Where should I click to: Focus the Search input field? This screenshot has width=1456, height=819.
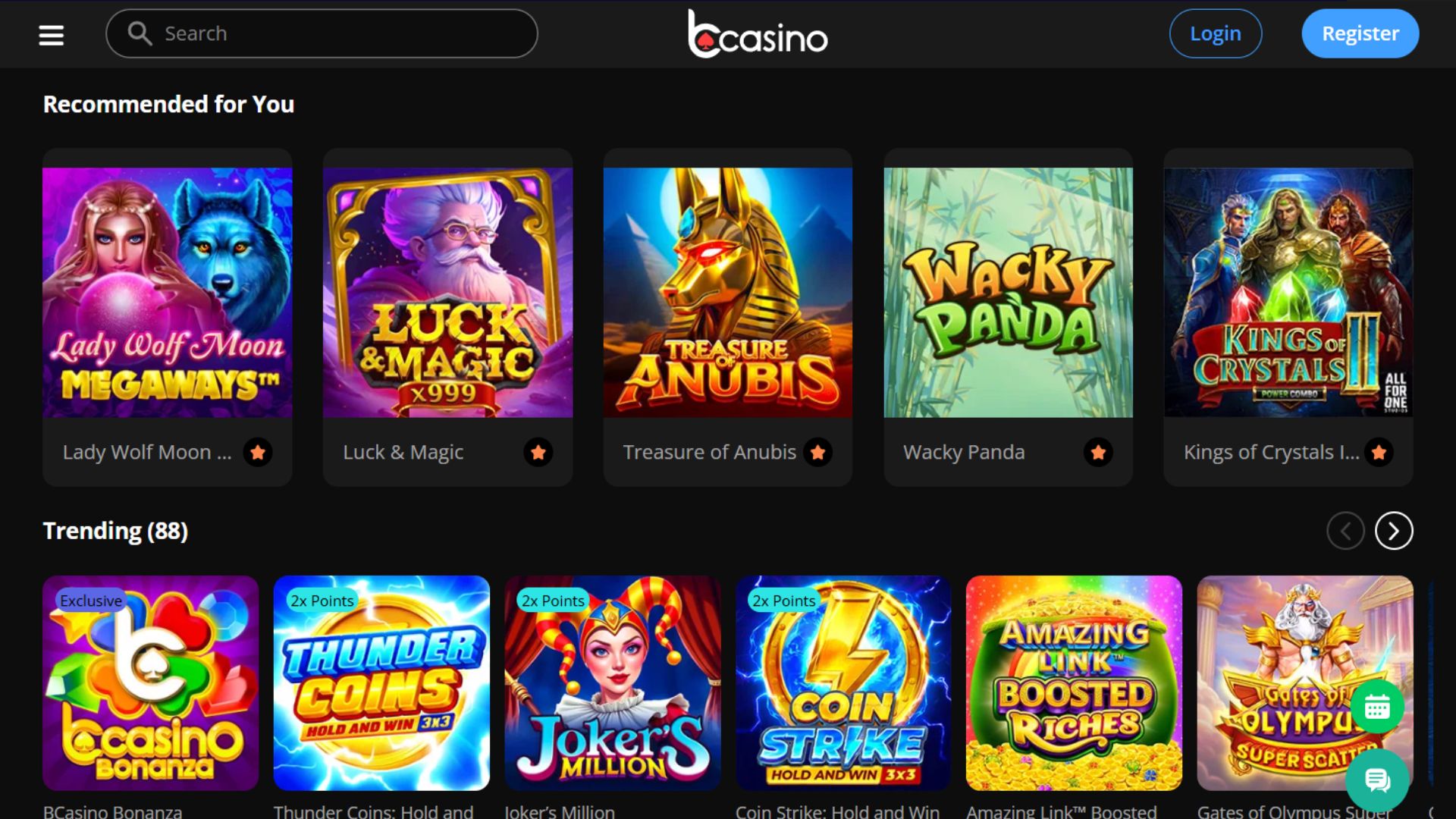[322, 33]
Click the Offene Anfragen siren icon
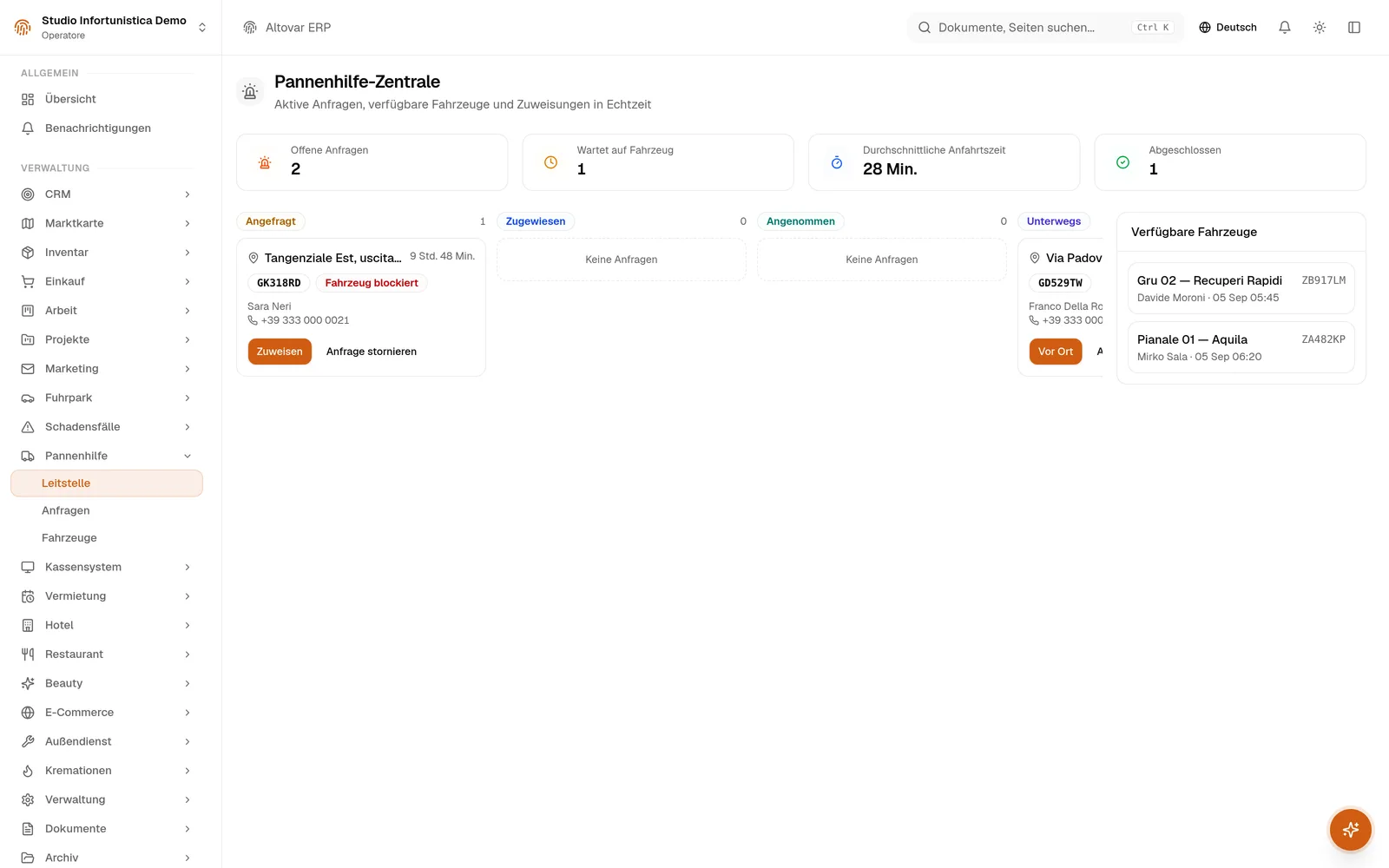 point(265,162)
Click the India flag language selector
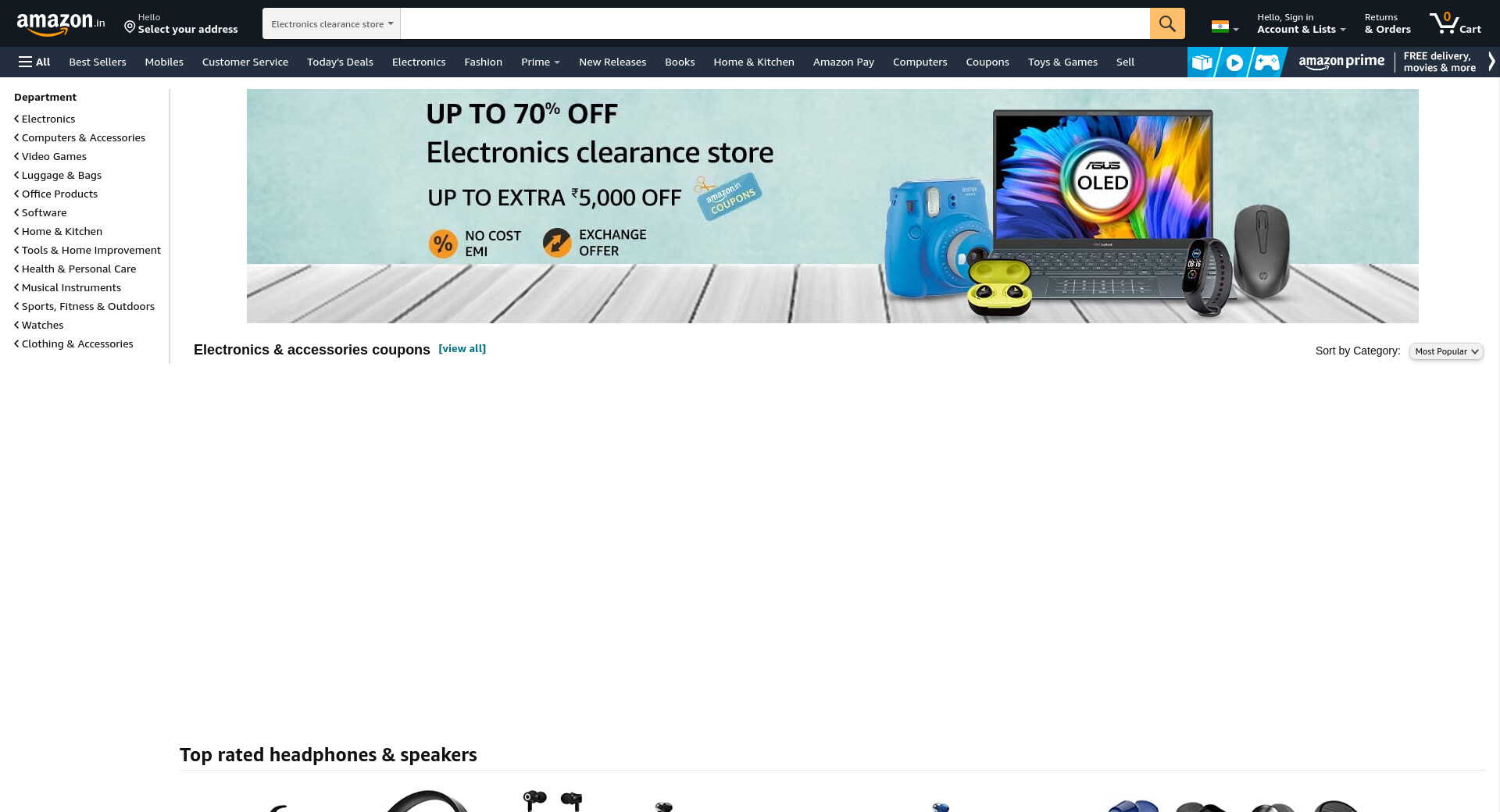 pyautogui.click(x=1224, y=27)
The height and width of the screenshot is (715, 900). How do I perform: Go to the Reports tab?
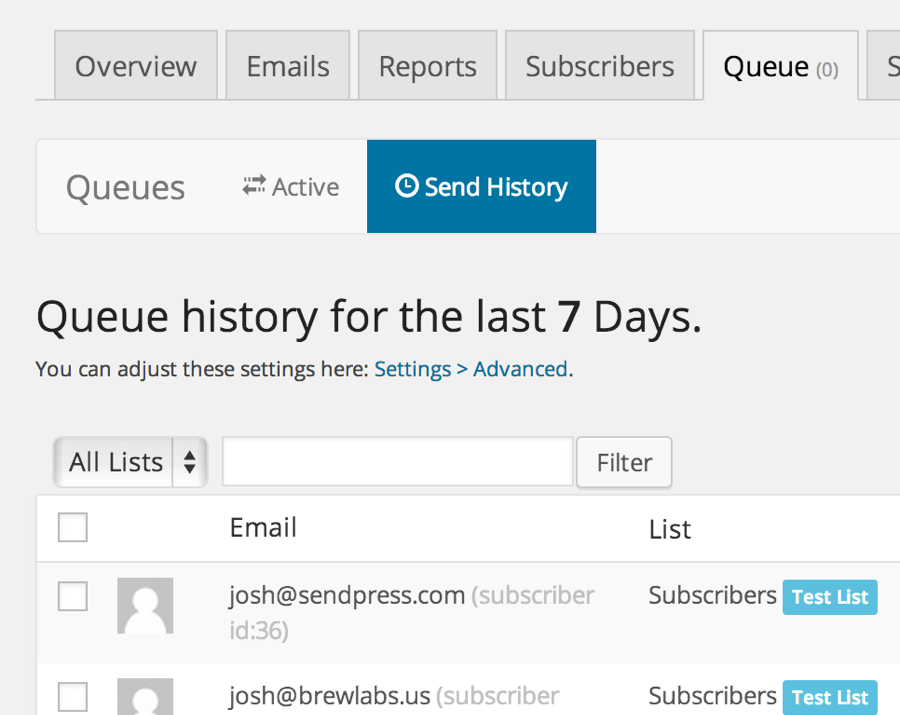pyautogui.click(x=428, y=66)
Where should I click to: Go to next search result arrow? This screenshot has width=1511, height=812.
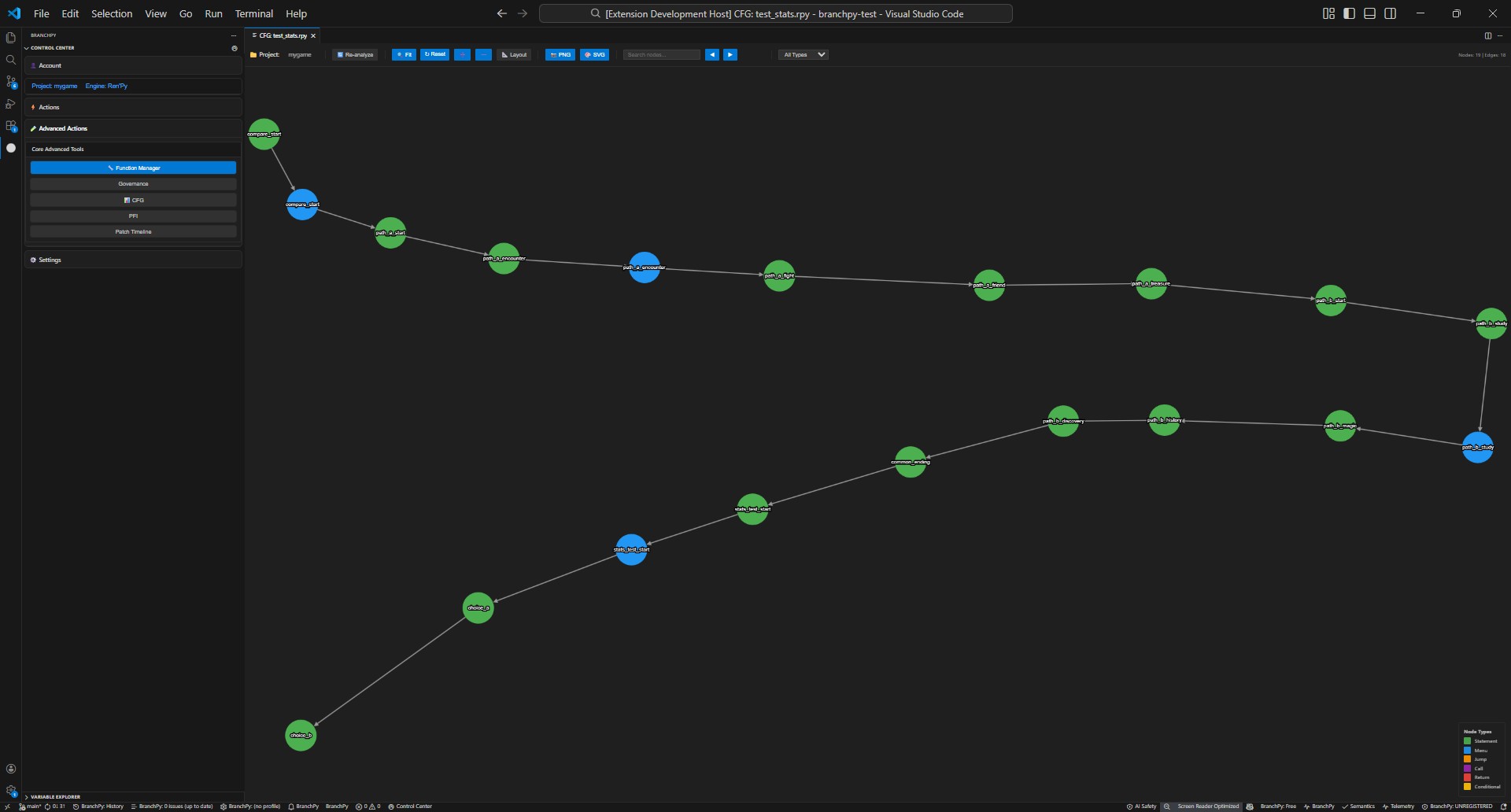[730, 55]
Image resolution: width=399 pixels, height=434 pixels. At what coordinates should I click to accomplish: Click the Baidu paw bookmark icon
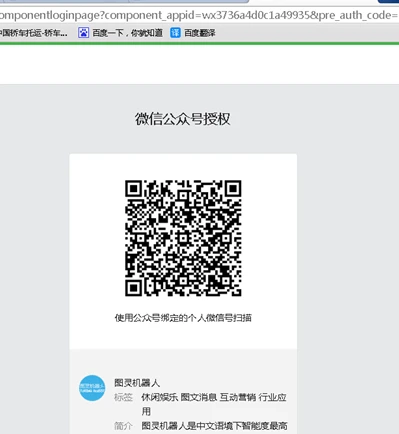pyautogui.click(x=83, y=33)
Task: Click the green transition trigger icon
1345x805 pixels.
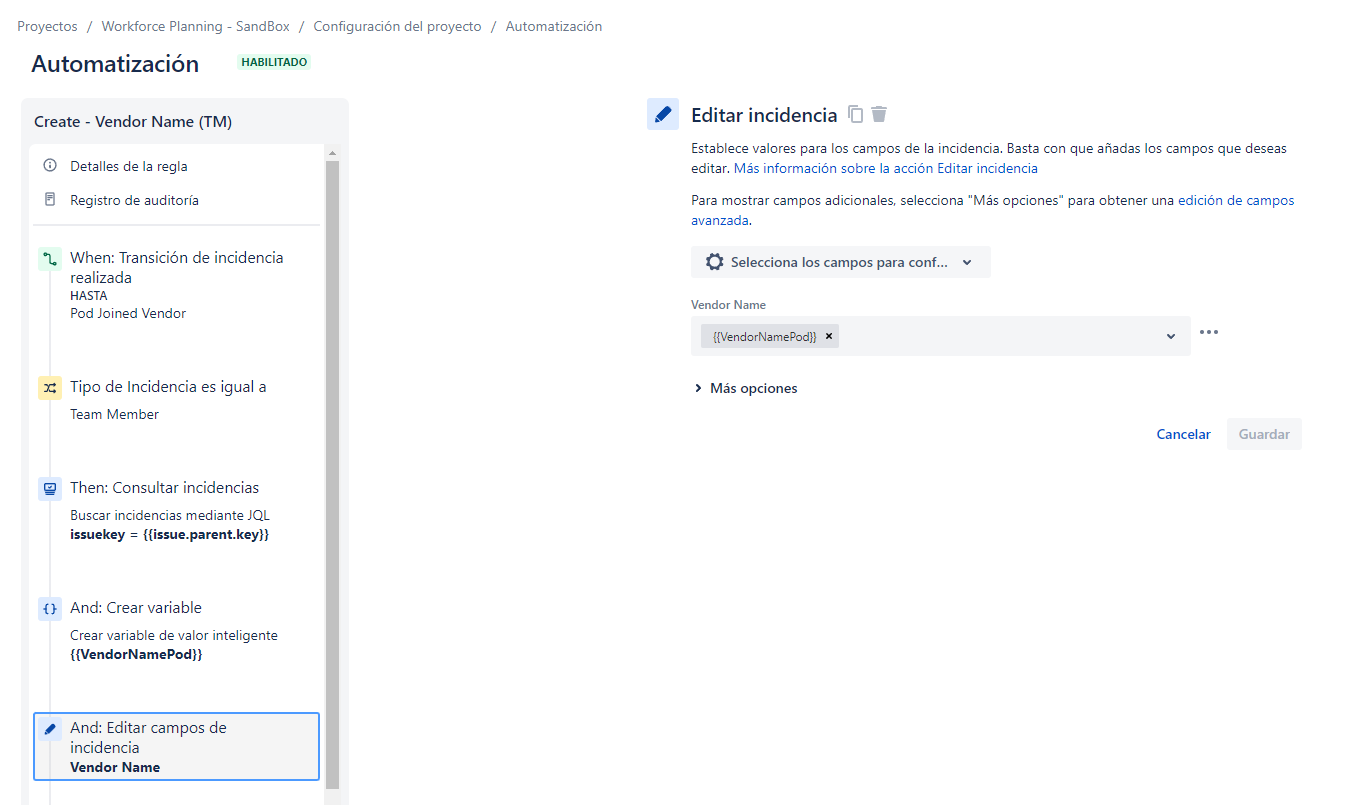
==========
**EXERCISE DIRECTIONS**
Print out every record above exactly as given. Do not include the pictures.

**SOLUTION**
Where should I click to: Focus the Search input field? This screenshot has width=1456, height=819.
[322, 33]
Click the Offene Anfragen siren icon
 point(265,162)
Click the India flag language selector
 pyautogui.click(x=1224, y=27)
The height and width of the screenshot is (715, 900). How do I perform: Go to the Reports tab?
pyautogui.click(x=428, y=66)
Where should I click to: Go to next search result arrow? This screenshot has width=1511, height=812.
[730, 55]
Image resolution: width=399 pixels, height=434 pixels. At what coordinates should I click to accomplish: Click the Baidu paw bookmark icon
pyautogui.click(x=83, y=33)
Task: Click the green transition trigger icon
1345x805 pixels.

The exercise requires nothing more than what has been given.